### [Things to do]
1. In the article on whole genome sequencing, rewrite everything from "Exome sequencing, which" down to "to cancer development.", switching "multicenter group" to "multi-institution team".
2. According to the article on whole genome sequencing, in which journal was the study published?

Whole genome sequencing might help better assess tumor evolution

To develop the most efficacious, personalized treatment plans for patients with Hodgkin lymphoma or other cancers, researchers and clinicians must first understand the genetic changes that cause cancer to develop.

That picture, according to scientists at the University of Miami Miller School of Medicine’s Sylvester Comprehensive Cancer Center, becomes much clearer when whole genome sequencing—rather than the current standard, exome sequencing—is used to detect the changes driving cancer.

Exome sequencing, which interprets only protein-coding genes, can identify some specific mutations and other variants that promote cancer development, but a multicenter group guided by researchers at Sylvester and other cancer research centers discovered that whole genome sequencing (WGS) can read virtually all mutations in both protein-coding and noncoding regions of the genome, as well as identify other changes that can lead to cancer development.

We found many genomic events that had never been recorded before. It’s the best technology we’ve found to identify new cancer drivers.”

Dr Craig Moskowitz, Study Co-Author and Physician-in-Chief, Oncology Service Line, Sylvester Comprehensive Cancer Center

Dr Craig Moskowitz is also a Professor of Medicine at the Miller School. The study was published in the journal Blood Cancer Discovery.

Exome sequencing has indeed been exceptionally effective in determining point mutations and other cancer-causing variants but it provides an inaccurate picture. Noncoding genomic region mutations can also influence gene expression. Furthermore, WGS detects a broad range of structural variations, including chromothripsis, a condition in which damaged chromosomes resemble sledgehammers.

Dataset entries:
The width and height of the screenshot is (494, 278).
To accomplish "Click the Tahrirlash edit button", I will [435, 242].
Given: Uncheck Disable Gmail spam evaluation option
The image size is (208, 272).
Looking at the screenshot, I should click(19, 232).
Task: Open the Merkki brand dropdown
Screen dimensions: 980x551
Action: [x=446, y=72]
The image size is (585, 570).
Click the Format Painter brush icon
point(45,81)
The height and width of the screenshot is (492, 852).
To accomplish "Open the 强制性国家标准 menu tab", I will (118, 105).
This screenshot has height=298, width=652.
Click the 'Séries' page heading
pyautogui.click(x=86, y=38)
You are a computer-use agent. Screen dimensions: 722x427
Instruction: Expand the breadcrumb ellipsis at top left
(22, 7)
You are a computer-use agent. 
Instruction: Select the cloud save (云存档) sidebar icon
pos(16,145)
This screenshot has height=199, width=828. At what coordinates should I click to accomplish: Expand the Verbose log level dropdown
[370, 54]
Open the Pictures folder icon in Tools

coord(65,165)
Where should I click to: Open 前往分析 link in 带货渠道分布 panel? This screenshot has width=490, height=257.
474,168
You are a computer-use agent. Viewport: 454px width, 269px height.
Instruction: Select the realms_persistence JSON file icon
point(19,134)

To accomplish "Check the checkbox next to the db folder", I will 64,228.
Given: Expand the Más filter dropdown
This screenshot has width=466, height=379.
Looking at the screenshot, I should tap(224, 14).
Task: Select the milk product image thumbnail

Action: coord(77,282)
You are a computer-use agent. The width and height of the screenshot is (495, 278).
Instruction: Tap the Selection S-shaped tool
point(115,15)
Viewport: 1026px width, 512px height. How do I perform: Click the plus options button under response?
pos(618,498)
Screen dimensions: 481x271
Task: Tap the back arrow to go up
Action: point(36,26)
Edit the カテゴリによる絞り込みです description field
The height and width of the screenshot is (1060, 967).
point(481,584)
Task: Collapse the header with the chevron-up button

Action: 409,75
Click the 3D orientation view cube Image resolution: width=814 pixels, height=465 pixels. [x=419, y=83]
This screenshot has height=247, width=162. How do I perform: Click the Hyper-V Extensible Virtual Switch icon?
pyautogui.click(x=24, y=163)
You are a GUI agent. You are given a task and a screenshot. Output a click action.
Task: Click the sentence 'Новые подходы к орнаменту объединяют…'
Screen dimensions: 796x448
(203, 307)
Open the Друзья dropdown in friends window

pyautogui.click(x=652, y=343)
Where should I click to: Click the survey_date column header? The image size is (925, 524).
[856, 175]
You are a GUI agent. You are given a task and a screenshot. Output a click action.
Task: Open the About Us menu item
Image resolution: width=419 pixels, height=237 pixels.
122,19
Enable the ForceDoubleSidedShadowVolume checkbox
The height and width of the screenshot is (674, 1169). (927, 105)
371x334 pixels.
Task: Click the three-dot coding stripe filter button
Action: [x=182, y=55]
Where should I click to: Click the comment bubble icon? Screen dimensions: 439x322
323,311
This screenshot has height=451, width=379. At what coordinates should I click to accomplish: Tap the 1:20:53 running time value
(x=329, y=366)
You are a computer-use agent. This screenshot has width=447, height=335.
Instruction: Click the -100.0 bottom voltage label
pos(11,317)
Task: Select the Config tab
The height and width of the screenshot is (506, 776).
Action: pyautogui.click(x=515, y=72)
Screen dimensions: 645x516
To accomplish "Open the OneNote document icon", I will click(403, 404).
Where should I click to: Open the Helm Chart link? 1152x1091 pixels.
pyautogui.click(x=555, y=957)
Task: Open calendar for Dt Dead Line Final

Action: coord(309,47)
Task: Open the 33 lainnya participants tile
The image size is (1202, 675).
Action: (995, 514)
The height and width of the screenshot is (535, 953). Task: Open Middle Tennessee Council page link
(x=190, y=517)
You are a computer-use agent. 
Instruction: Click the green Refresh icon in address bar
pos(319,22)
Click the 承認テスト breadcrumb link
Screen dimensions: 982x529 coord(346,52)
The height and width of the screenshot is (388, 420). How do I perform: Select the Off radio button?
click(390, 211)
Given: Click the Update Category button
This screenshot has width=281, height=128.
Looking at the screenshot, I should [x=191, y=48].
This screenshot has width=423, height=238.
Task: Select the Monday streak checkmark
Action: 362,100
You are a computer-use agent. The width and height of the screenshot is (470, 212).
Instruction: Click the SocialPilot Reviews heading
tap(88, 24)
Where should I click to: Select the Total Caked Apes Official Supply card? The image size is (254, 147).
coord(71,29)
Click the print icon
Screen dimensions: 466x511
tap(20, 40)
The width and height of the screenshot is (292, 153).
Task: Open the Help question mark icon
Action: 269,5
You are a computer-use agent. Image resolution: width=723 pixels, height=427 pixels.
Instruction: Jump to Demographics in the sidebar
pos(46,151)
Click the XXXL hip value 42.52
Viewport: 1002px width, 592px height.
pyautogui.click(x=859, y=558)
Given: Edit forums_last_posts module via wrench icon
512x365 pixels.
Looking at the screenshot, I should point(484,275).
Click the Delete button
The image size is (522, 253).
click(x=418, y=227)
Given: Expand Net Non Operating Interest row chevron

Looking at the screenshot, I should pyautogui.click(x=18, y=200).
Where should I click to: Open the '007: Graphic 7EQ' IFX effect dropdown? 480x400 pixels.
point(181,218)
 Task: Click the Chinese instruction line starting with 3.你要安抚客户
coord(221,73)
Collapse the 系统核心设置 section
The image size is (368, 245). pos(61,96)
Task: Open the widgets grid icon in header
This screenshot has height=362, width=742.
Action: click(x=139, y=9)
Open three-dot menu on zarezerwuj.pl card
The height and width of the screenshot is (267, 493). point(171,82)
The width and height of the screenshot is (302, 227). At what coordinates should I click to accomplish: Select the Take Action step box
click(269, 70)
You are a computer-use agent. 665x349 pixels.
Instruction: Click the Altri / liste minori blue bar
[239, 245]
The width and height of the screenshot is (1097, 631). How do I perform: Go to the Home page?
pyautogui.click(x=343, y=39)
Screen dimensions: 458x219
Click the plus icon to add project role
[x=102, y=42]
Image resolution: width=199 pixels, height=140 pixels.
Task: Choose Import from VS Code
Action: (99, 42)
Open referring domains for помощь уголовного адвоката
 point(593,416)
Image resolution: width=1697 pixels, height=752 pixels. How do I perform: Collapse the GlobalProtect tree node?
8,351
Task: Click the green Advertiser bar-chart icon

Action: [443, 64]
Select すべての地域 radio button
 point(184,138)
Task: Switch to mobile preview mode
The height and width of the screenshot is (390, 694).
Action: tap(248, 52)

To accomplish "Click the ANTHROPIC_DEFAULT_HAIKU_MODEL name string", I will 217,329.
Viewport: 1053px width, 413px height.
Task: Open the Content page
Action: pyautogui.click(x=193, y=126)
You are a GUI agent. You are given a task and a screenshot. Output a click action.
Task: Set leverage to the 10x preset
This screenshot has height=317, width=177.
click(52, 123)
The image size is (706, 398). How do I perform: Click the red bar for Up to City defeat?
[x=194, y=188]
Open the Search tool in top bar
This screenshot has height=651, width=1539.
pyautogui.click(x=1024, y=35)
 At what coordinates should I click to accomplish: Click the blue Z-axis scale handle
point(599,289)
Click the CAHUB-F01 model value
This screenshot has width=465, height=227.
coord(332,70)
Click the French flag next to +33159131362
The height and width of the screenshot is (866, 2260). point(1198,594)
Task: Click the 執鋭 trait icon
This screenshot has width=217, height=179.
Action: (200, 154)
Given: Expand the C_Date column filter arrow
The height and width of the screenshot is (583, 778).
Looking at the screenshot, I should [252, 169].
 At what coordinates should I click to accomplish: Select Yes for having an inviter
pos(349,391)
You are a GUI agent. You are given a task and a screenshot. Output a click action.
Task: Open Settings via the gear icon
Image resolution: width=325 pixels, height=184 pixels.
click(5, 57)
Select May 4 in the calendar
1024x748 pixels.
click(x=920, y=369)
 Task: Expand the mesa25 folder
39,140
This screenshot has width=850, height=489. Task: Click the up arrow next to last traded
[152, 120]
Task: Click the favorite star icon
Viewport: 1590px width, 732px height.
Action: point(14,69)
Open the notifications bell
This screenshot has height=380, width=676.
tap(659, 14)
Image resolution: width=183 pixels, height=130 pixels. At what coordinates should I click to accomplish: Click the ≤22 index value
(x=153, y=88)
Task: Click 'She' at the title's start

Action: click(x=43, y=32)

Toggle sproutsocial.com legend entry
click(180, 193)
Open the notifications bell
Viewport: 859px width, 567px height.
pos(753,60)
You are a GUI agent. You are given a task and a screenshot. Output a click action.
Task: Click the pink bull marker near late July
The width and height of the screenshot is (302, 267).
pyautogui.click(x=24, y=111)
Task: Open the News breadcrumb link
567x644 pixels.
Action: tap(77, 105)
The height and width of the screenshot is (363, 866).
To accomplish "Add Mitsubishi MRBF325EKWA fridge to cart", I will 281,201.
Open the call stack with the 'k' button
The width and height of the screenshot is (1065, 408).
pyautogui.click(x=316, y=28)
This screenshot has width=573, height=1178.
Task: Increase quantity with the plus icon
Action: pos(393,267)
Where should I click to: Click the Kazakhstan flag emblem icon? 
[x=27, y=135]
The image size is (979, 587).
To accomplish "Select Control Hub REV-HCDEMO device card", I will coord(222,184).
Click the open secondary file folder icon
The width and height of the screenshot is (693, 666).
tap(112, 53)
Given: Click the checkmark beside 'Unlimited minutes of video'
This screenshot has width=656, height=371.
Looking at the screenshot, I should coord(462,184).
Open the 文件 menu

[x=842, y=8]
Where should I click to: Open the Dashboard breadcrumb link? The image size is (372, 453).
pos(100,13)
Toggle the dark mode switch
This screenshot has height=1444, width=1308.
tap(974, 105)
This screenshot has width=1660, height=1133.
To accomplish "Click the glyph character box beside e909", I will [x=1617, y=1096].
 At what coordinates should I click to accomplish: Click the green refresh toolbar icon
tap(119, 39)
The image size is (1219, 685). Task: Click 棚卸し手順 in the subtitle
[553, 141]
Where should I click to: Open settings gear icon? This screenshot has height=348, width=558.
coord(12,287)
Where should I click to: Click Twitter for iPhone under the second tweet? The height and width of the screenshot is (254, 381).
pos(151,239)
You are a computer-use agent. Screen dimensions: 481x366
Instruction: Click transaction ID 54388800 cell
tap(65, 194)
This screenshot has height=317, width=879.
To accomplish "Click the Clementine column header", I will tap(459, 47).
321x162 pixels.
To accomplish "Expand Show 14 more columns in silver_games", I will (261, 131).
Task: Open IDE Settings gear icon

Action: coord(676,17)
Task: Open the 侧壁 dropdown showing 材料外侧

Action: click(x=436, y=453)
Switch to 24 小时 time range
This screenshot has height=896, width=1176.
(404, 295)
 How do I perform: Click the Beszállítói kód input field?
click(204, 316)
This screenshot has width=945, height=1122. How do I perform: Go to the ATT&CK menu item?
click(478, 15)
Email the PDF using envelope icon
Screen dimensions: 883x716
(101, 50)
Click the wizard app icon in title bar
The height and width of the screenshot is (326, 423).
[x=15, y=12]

### [Answers by item number]
1.
Exome sequencing, which interprets only protein-coding genes, can identify some specific mutations and other variants that promote cancer development, but a multi-institution team guided by researchers at Sylvester and other cancer research centers discovered that whole genome sequencing (WGS) can read virtually all mutations in both protein-coding and noncoding regions of the genome, as well as identify other changes that can lead to cancer development.

2. Blood Cancer Discovery